═══ EXERCISE DATA ═══

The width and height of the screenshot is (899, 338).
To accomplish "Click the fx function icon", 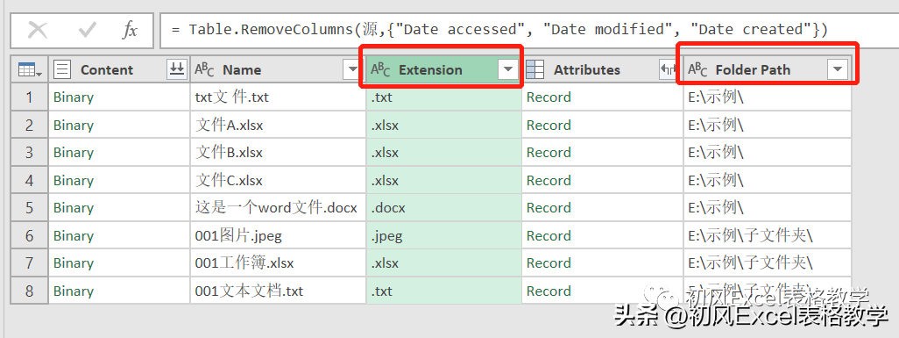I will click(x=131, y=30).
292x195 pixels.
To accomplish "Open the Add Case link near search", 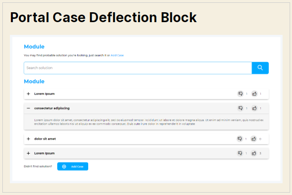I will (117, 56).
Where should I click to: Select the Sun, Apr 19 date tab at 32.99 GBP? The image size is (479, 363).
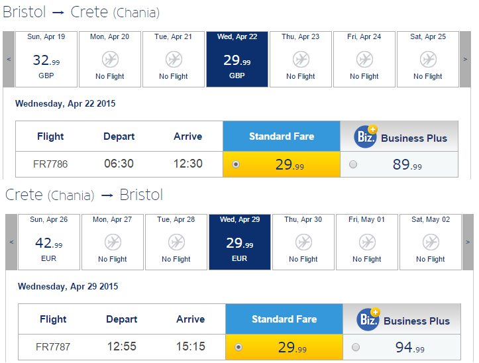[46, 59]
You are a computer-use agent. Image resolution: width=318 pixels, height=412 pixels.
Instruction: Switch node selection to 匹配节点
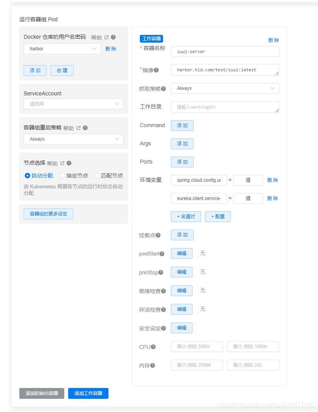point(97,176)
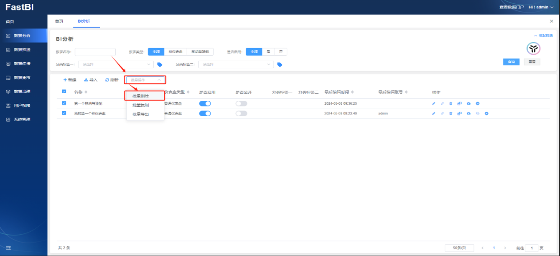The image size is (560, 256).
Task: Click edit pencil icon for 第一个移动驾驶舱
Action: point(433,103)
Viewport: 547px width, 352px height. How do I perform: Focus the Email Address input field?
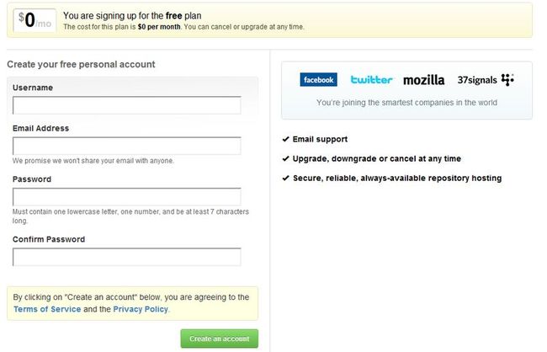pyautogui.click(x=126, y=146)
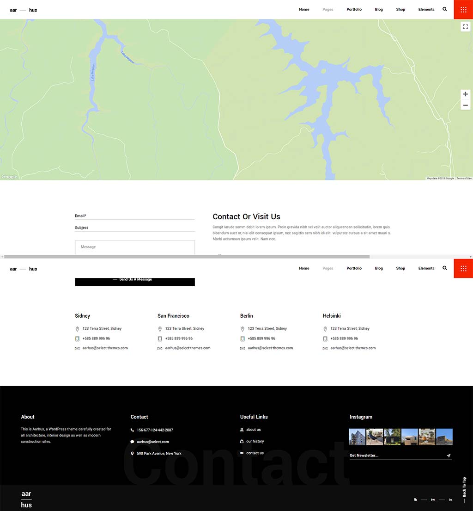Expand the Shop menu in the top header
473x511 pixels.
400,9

═══

Where the line containing "Instruction: Switch node selection to 匹配节点" appears in the entries above, start there and set down every line exactly through the last one, inclusive; omit pictures.

Instruction: Switch node selection to 匹配节点
point(97,176)
The image size is (560, 256).
Task: Click edit pencil icon for 第一个移动驾驶舱
Action: point(433,103)
Viewport: 547px width, 352px height. How do I perform: Focus the Email Address input field?
pyautogui.click(x=126, y=146)
Expand the Shop menu in the top header
473x511 pixels.
400,9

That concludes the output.